Het brein
De ontwikkeling van het brein eindigt pas rond het 23e levensjaar en ziet er als volgt uit:

Het brein bestaat uit genen en coderen enzymen.
Enzymen maken vetten, eiwitten, en andere stoffen die samen de cellen van de hersenen vormen.
Voeding, hormonen, stoffen, geluiden, emoties die via de moeder bij de foetus komen, bepalen dus mede de samenstelling van de cellen van de hersenen en daarmee ook de groei van de hersenen.
Naast de vorming van de hersencellen (neuronen), is ook de ontwikkeling van verbindingen tussen hersencellen (neuronen) van belang.
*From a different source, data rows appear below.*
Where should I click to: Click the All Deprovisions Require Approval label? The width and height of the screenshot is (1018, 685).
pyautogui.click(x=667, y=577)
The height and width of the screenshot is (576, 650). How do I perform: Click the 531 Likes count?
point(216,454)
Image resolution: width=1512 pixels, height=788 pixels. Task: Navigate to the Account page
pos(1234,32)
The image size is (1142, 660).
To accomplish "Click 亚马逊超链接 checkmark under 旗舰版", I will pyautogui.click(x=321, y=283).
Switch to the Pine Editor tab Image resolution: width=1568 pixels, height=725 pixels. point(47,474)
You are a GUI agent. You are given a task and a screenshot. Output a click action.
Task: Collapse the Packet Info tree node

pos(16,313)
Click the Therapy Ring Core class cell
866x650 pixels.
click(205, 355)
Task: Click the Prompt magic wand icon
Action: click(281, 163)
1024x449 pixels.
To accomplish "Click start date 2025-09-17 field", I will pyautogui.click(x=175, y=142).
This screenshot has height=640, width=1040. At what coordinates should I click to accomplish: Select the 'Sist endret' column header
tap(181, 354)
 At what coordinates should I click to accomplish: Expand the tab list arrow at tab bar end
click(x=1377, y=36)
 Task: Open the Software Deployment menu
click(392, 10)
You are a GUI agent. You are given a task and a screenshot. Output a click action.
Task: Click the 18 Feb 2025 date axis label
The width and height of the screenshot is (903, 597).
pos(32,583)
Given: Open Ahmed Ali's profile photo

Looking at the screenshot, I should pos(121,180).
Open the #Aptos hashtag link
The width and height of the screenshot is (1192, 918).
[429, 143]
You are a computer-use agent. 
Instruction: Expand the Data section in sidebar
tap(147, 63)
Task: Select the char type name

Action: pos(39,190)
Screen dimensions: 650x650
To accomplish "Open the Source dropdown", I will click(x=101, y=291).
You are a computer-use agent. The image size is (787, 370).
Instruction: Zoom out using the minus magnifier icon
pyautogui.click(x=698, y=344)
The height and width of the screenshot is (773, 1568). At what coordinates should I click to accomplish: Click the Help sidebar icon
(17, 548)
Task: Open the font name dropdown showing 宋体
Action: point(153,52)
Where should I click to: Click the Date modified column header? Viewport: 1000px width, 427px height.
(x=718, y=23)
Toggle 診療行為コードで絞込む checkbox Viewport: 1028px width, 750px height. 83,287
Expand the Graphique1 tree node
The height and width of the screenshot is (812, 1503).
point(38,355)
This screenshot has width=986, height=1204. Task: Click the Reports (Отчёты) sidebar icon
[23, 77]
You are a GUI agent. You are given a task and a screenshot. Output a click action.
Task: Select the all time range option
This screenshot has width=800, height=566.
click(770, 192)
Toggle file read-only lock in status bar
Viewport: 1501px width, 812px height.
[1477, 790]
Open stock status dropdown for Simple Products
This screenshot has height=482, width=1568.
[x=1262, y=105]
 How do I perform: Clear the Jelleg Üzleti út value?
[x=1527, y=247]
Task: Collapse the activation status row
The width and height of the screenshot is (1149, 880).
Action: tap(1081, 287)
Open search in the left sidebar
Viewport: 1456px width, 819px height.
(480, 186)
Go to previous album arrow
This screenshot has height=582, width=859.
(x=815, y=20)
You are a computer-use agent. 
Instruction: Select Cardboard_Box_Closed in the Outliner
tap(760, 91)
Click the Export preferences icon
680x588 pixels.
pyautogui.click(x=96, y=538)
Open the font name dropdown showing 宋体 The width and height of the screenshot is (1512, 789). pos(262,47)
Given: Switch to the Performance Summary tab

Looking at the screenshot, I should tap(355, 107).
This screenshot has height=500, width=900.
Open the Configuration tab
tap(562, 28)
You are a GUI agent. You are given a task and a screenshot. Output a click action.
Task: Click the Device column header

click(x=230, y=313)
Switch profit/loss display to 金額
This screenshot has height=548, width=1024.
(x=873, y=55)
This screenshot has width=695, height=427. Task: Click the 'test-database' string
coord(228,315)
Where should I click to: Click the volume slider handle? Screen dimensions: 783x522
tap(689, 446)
Het doorgeven van signalen van de ene naar de ander hersencel (neuron) is de basis van ons denken, voelen en doen.
Welke neuronen met elkaar verbinden en of ze met elkaar verbinden is afhankelijk van de groeifactoren die uit het DNA en uit de leefomstandigheden worden aangemaakt.
Als het brein continu gestimuleerd wordt te werken, worden de neuronen en de verbindingen actief. Denk aan zintuigen die iets waarnemen, vraagstukken die je moet oplossen etc. De groeifactoren nemen dan toe.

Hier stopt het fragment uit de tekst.